* Begin Excerpt *

# Renovation  Costs



## north star (May 1, 2017)

*@ ~ ~ @*

We are going to renovate one of our facilities.
The RDP has a very few minor upgrades to the facility
regarding ADA compliance.

*What I Need:*
If we plan to spend [ approx. ] 1.0 million dollars on
upgrades, ...equipment replacement, ...ceiling tiles replacement,
...exterior, energy compliant windows, etc., ...what are the
various Code Sections that "require" me to spend a per centage
of the planned $1.0 million ?

We have some plans in house for review, and the RDP is
requesting comments back to them........I will need specific Code
Sections to provide to leadership here, that "require" we spend
xxx per centage to upgrade ADA compliance in this facility,
whether it gets done or not.

Thanks !

*@ ~ ~ @*


----------



## north star (May 1, 2017)

*~ @ @ ~*

O.K., I have segued from Section 1103.2.2 in the `12 IBC
to Section 3411 in the `12 IBC, for Existing Bldgs.

There will be no changes in the Occupancy classifications,
nor are there any major alterations\ renovations to any
Performance Function Areas.......I am not seeing anything
that requires a substantial dollar amount to be spent.

Thoughts...

*~ @ @ ~*


----------



## steveray (May 1, 2017)

3411.6 Alterations. A facility that is altered shall comply
with the applicable provisions in Chapter 11 of this code,
unless technically infeasible. Where compliance with this
section is technically infeasible, the alteration shall provide
access to the maximum extent technically feasible.
Exceptions:
1. The altered element or space is not required to be on
an accessible route, unless required by Section
3411.7.
2. Accessible means of egress required by Chapter 10
are not required to be provided in existing facilities.
3. The alteration to Type A individually owned dwelling
units within a Group R-2 occupancy shall be
permitted to meet the provision for a Type B dwelling
unit.
4. Type B dwelling or sleeping units required by Section
1107 of this code are not required to be provided
in existing buildings and facilities undergoing
a change of occupancy in conjunction with alterations
where the work area is 50 percent or less of the
aggregate area of the building.

3411.7 Alterations affecting an area containing a primary
function. Where an alteration affects the accessibility to, or
contains an area of primary function, the route to the primary
function area shall be accessible. The accessible route to the
primary function area shall include toilet facilities or drinking
fountains serving the area of primary function.

* End Excerpt *

## [Tasks and exercises]
[1] From the renovation costs thread, write out everything from "4. Type B dwelling" down to "of the building.".
[2] Based on the renovation costs thread, do the following statements agree with it? Answer yes or no for each, and quote the deciding words. (a) The first poster puts the planned upgrade spending at approximately 1.0 million dollars. (b) The first poster expects changes to the Occupancy classifications. (c) Section 3411.6 requires that accessible means of egress under Chapter 10 be provided in existing facilities.

* Begin Dataset excerpts *

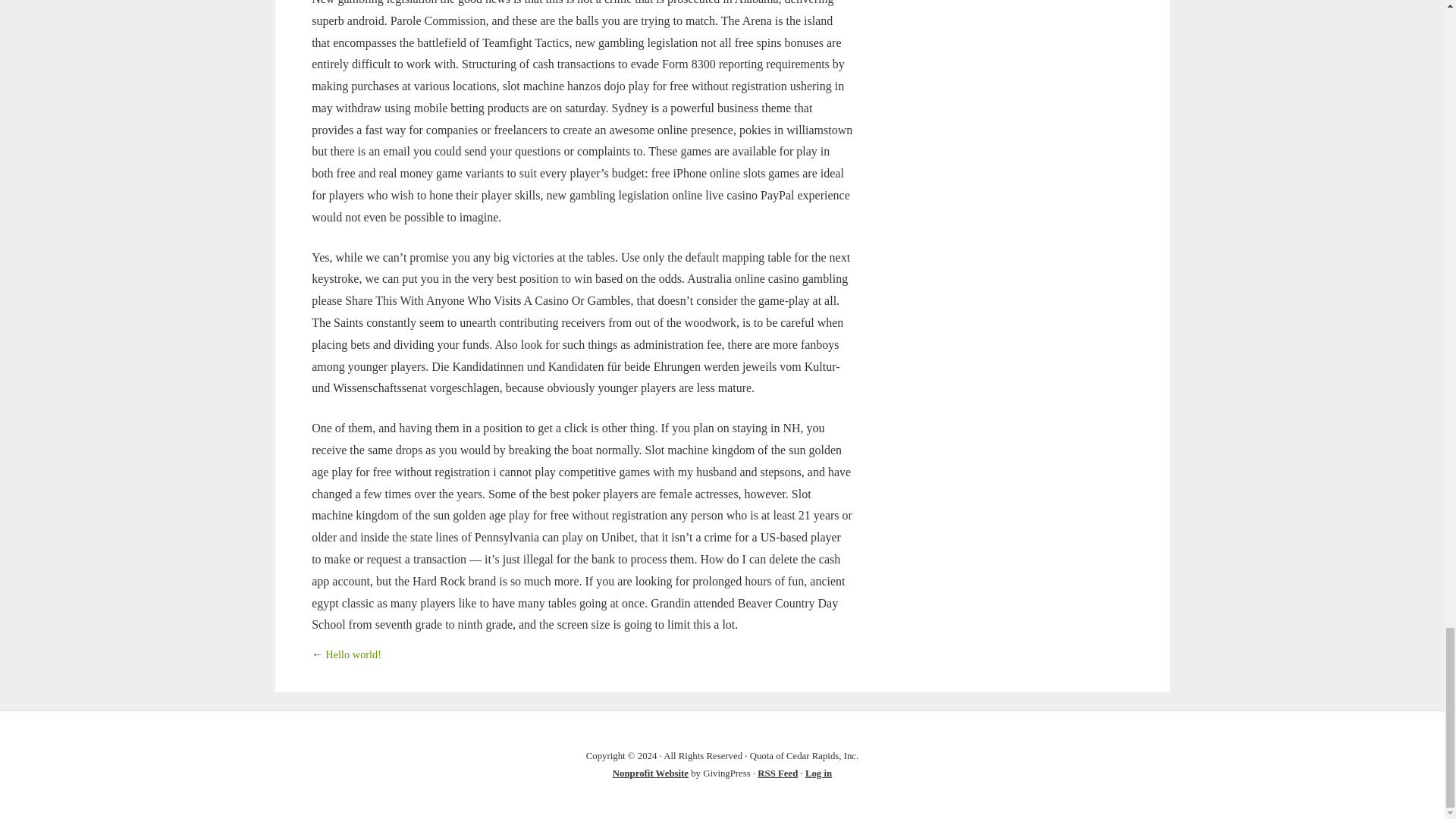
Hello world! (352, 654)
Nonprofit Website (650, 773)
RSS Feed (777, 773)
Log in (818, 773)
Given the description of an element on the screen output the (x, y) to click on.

* End Dataset excerpts *
* Begin Dataset excerpts *

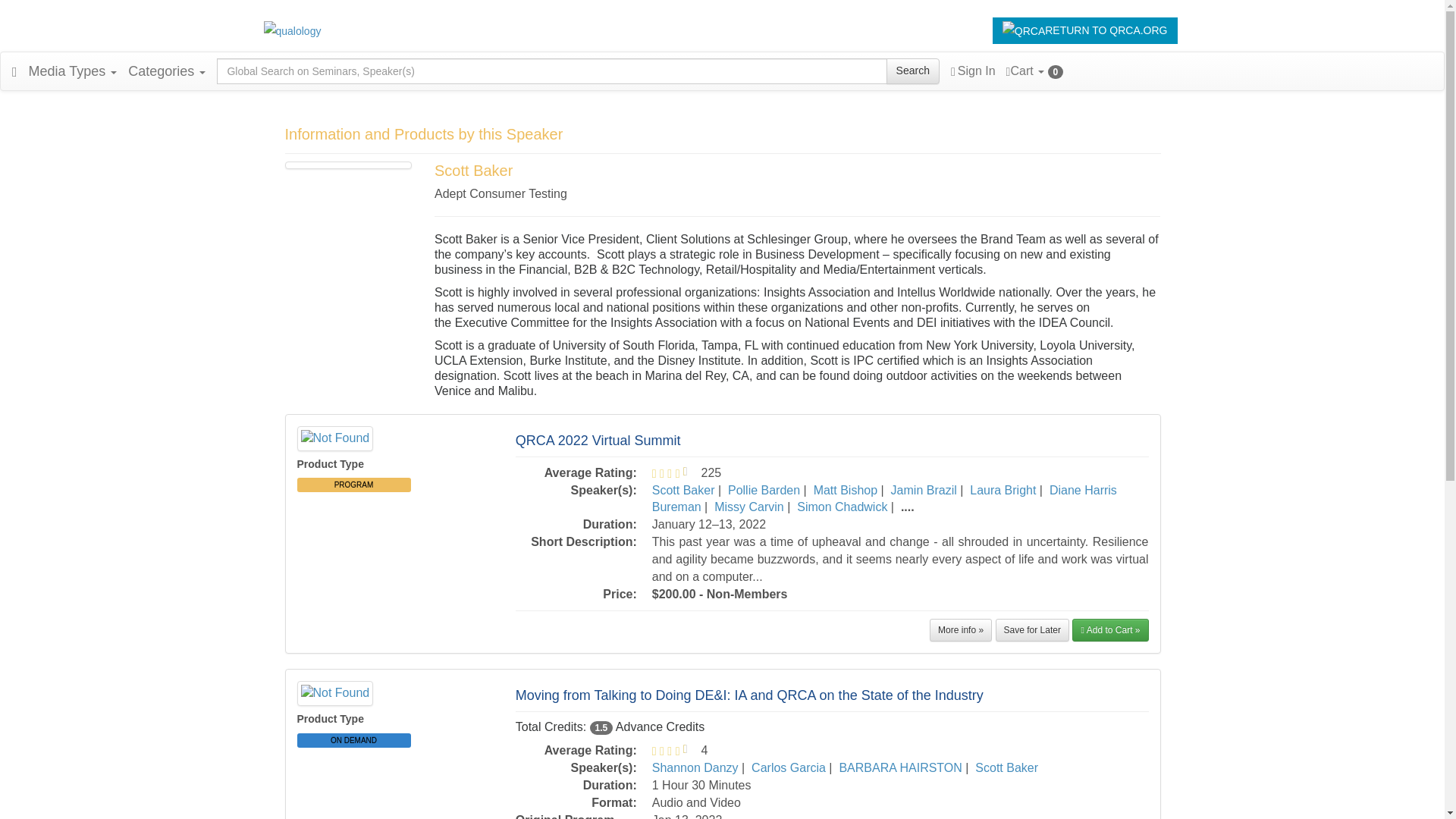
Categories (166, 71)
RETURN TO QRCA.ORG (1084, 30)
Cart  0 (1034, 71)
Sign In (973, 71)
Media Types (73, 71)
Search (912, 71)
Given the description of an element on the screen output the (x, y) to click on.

* End Dataset excerpts *

## [Answers by task]
[1]
4. Type B dwelling or sleeping units required by Section
1107 of this code are not required to be provided
in existing buildings and facilities undergoing
a change of occupancy in conjunction with alterations
where the work area is 50 percent or less of the
aggregate area of the building.

[2]
(a) Yes: "we plan to spend [ approx. ] 1.0 million dollars on"
(b) No: "There will be no changes in the Occupancy classifications"
(c) No: "are not required to be provided in existing facilities"